Design, develop and monitor system operations for digital wellness platforms and
applications for major client companies in the fitness and wellness industry.
Specific responsibilities include:
- Contribute to the design, development and procurement of cloud based infrastructure
- Locate and direct solutions anticipating challenges involving software and hardware interfaces
- Ensure the smooth operation of all systems, monitoring their performance and continually automating cleanup and improvement while ensuring all uptime thresholds are met.
- Prevent and when necessary solve problems stemming from inefficient CP usage, disk space demand and/or queuing issues.
- Document key architectural developments, perform dependency upgrades, audit current metrics and alarms with a view to ensuring current metrics and alarms are sufficient to meeting or surpassing all operational goals and thresholds.
- Test key functions, replicate problems reported in trouble tickets and ensure all fixes result in the inability to replicate problems.
- Create reports and search logs as needed.
- Maintain good working relationships with fellow team members and client representatives.

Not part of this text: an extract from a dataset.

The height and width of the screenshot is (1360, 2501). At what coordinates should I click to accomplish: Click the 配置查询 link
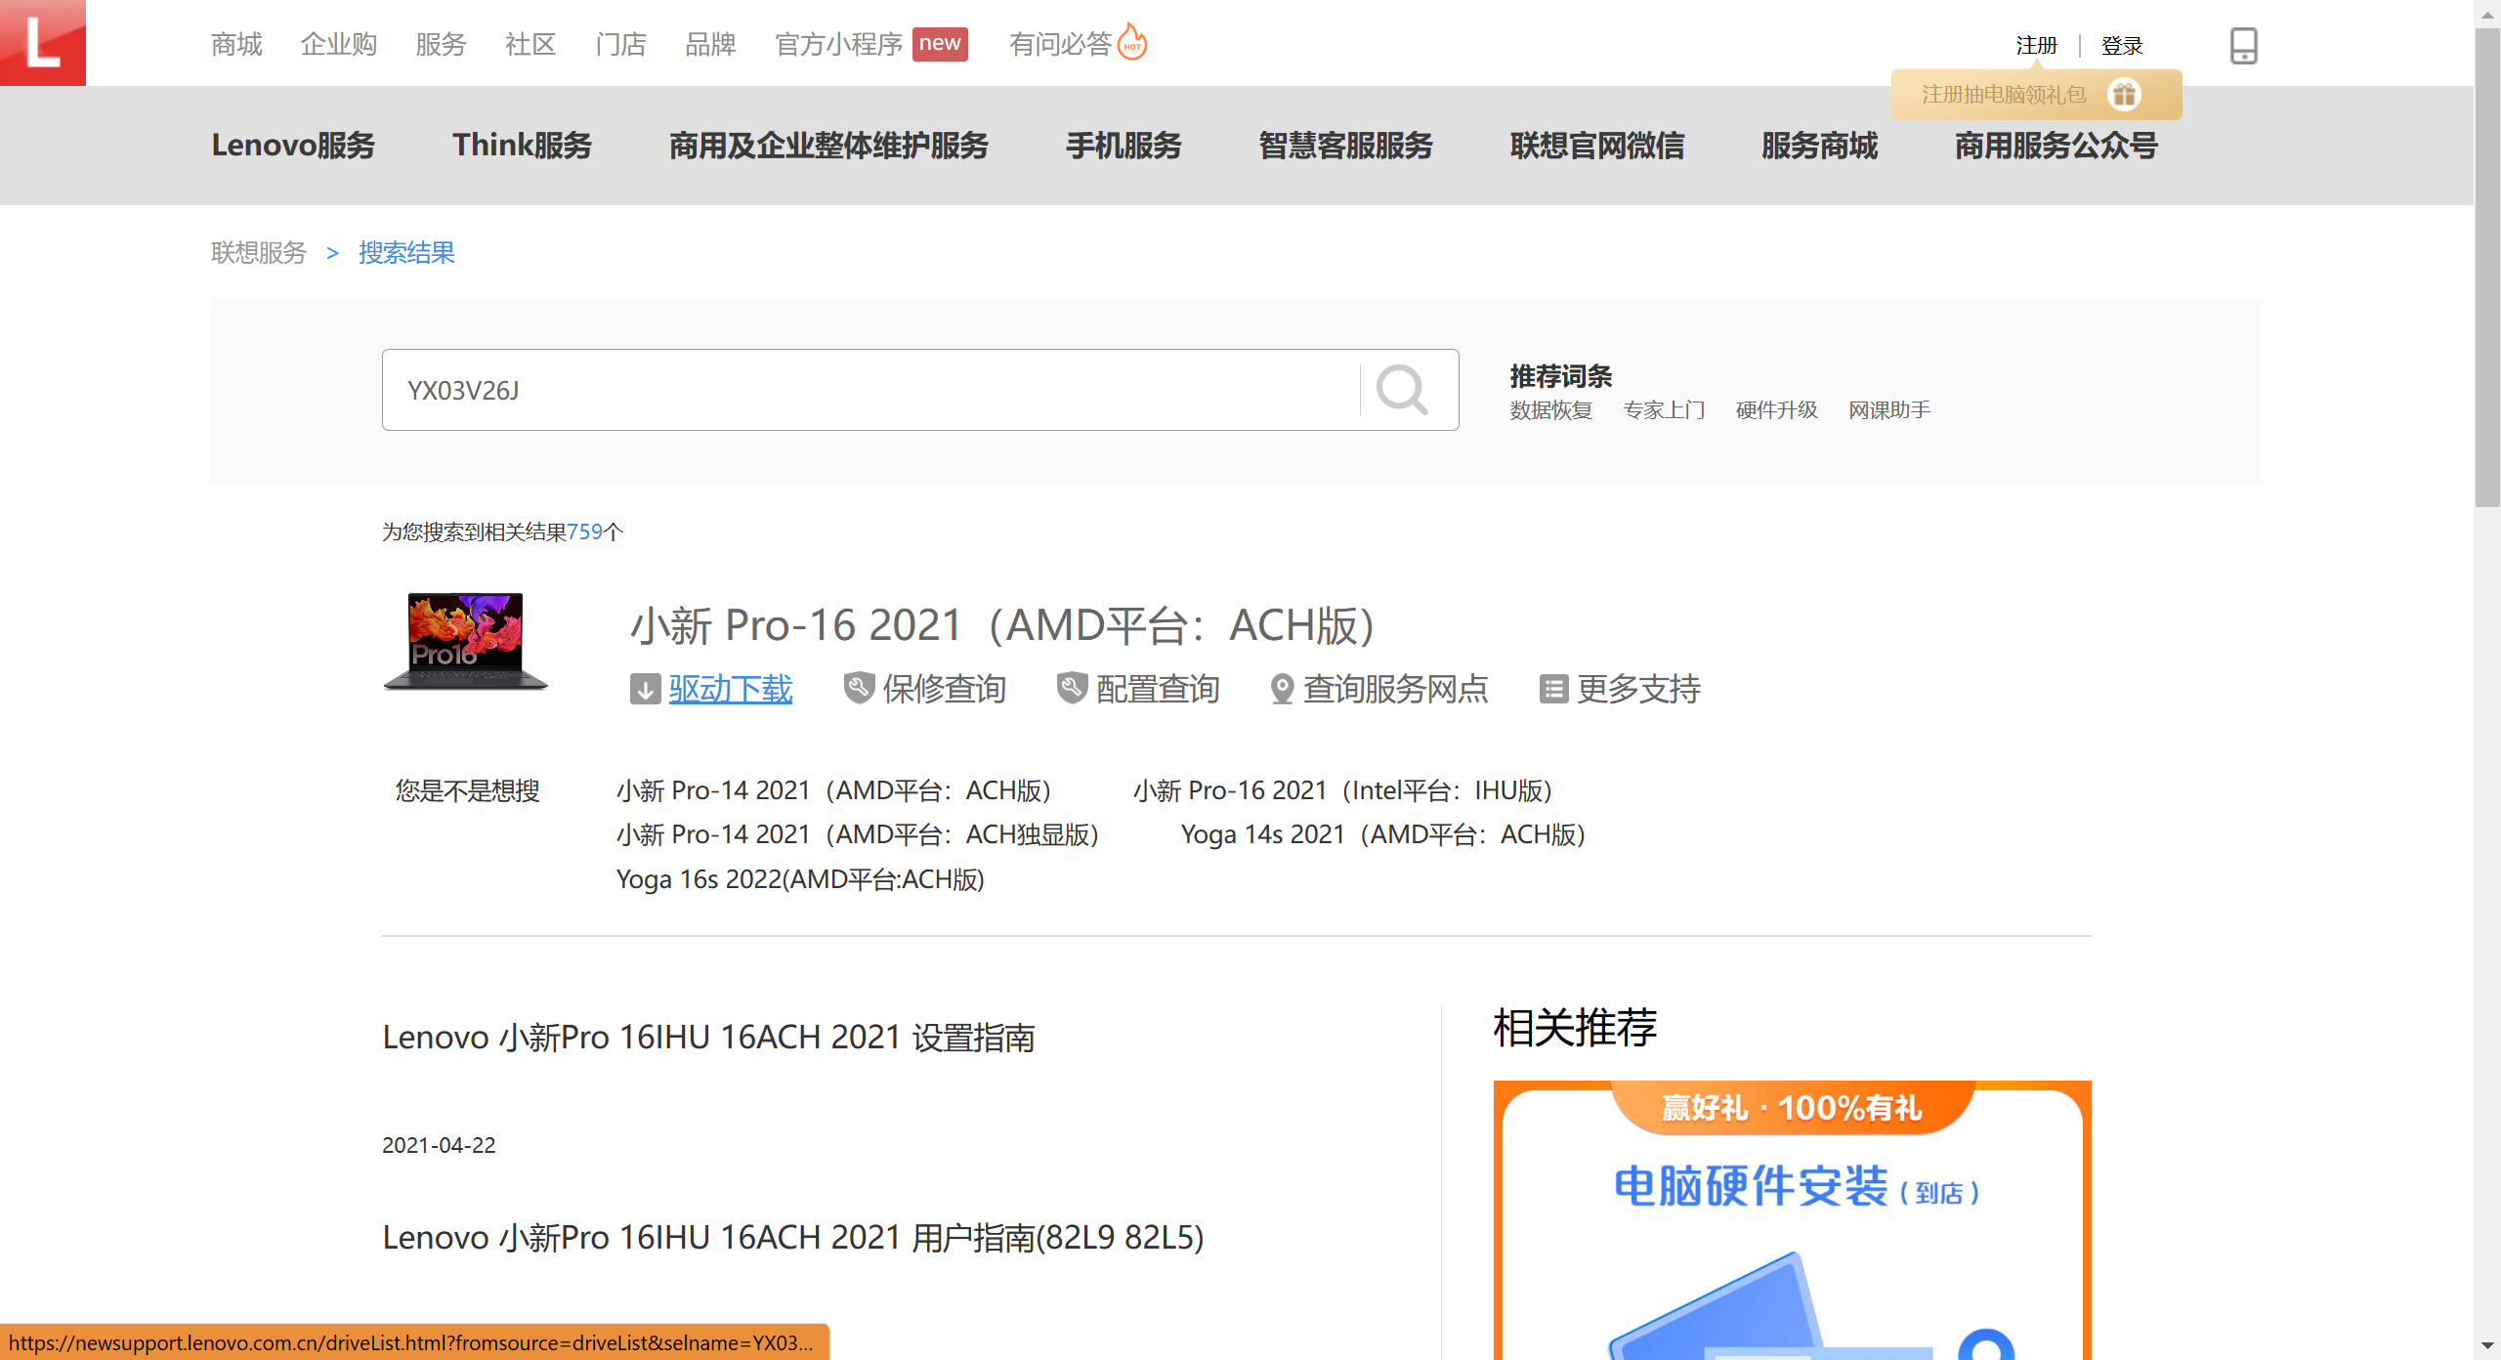[1157, 690]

QUALIFICATIONS AND REQUIREMENTS:
- At least 5 years experience and familiarity with node.js, Google Cloud Platform products and services, kubernetes and SQL
- Solid understanding of message queuing, stream processing, and highly scalable “big data” stores
- Experience performing root cause analysis and testing
- Experience with system monitoring software tools such as prometheus, grafana, and datadog
- Extensive experience documenting and testing system operations and architecture.
- Strong project management and organizational skills
- Looking for a “neat and tidy” person that likes to have things running smoothly.